Helter Skelter aired across the United States in 1976, much to morbid fascination of the multitudes. The made for TV film is based on the 1974 book written by chief prosecutor Vincent Bugliosi and Curt Gentry. In the United States, it aired over two nights on CBS. In some countries it was shown, with additional footage, in theaters.
The 1976 film was directed by Tom Gries and stars Steve Railsback as Manson and George DiCenzo as Bugliosi, Nancy Wolfe as Susan Atkins, and Texas Chainsaw Massacre alum, Marilyn Burns as Linda Kasabian. Screenwriter JP Miller would go on to receive an Edgar Award from the Mystery Writers of America for Best TV Feature or Mini-series Teleplay in 1977.
Helter Skelter is based upon the murders committed by the Charles Manson Family in 1969. The best-known victim was actress Sharon Tate, who was married to director Roman Polanski, and pregnant with the couple first child at the time of her murder. The title was taken from the Beatles' song of the same name which appeared on the bands eponymous titled ninth album, which is more famously known as the “White Album”, that was released in 1968. It was revealed during the trial that Manson used the term, “Helter Skelter”, for the race war he envisioned, and the words had been scrawled in blood on the refrigerator door at the house of one of the victims. Many stories have circulated over the last forty years about how Manson had used LSD and repeated playings of the song to brainwash members of the family.
The film suffers from the same things that most made-for-TV productions do. And the hokey opening in which the narrator speaks directly to the viewers at home doesn't help. What does engage the audience is the strong performances by Steve Railsback and Nancy Wolfe. Railsback is electrifying as Charles Manson, especially in the courtroom scenes in the second half of the film. He manages to channel Manson's manic energy and crazy outlandishness with a terrifying accuracy, that leaves the viewer wondering about Railsback's own mental stability.
Wolfe's performance as Susan Atkins also contains the same kind of intensity but unlike Railsback's/Manson's mania, Wolfe's, Atkins has the cold, unsympathetic, matter-of-fact demeanor of a true psychopath.

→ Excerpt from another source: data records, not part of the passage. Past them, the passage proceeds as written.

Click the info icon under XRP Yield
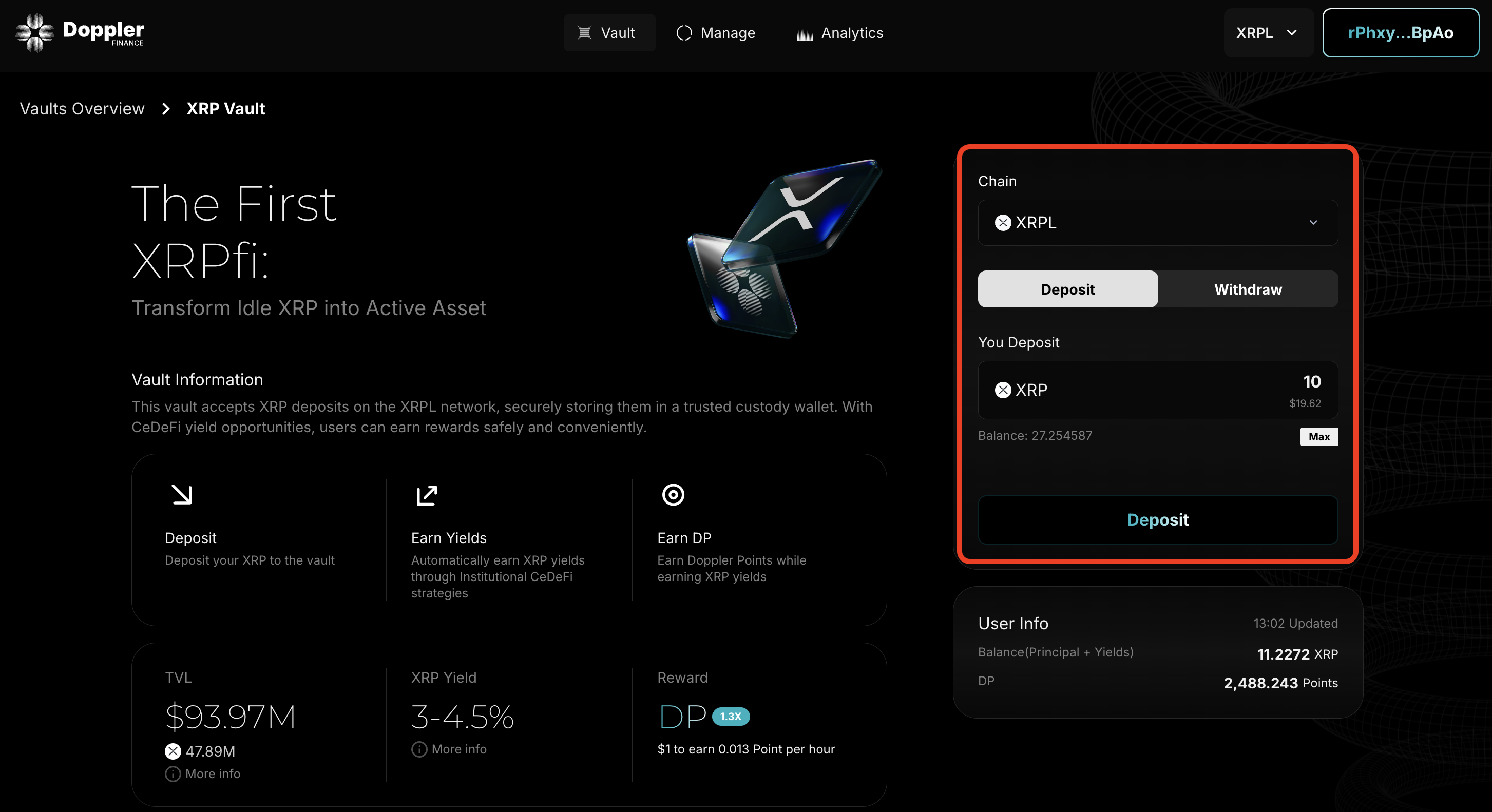The width and height of the screenshot is (1492, 812). pos(419,749)
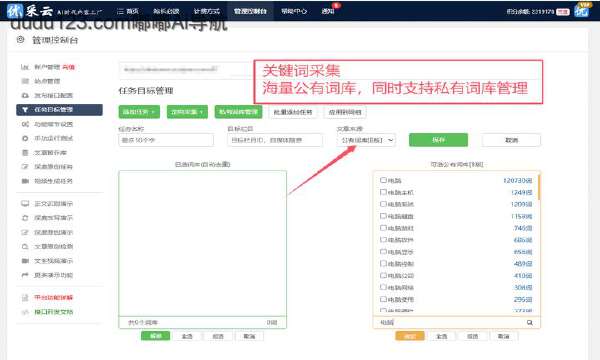Click the 账户管理 chart icon in sidebar
600x360 pixels.
(x=25, y=67)
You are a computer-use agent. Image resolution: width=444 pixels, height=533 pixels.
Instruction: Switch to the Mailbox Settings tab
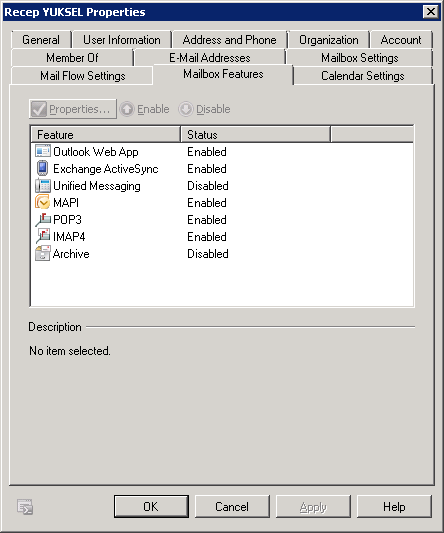coord(359,58)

Both the book and the film Helter Skelter are sensational examinations of the brutal and vicious crimes that still fascinate and hold our attention forty years later. They provide us with an up close and personal look at the murders that came at the tail end of the peace and love 1960's. For many, the murders are a fitting end to a turbulent decade that despite all its idealism, will always be marred by the violence of the Civil Rights and Anti-War Movements, the assassinations of John and Robert Kennedy, Martin Luther King, and Malcolm X, as well as the horror of the Vietnam war.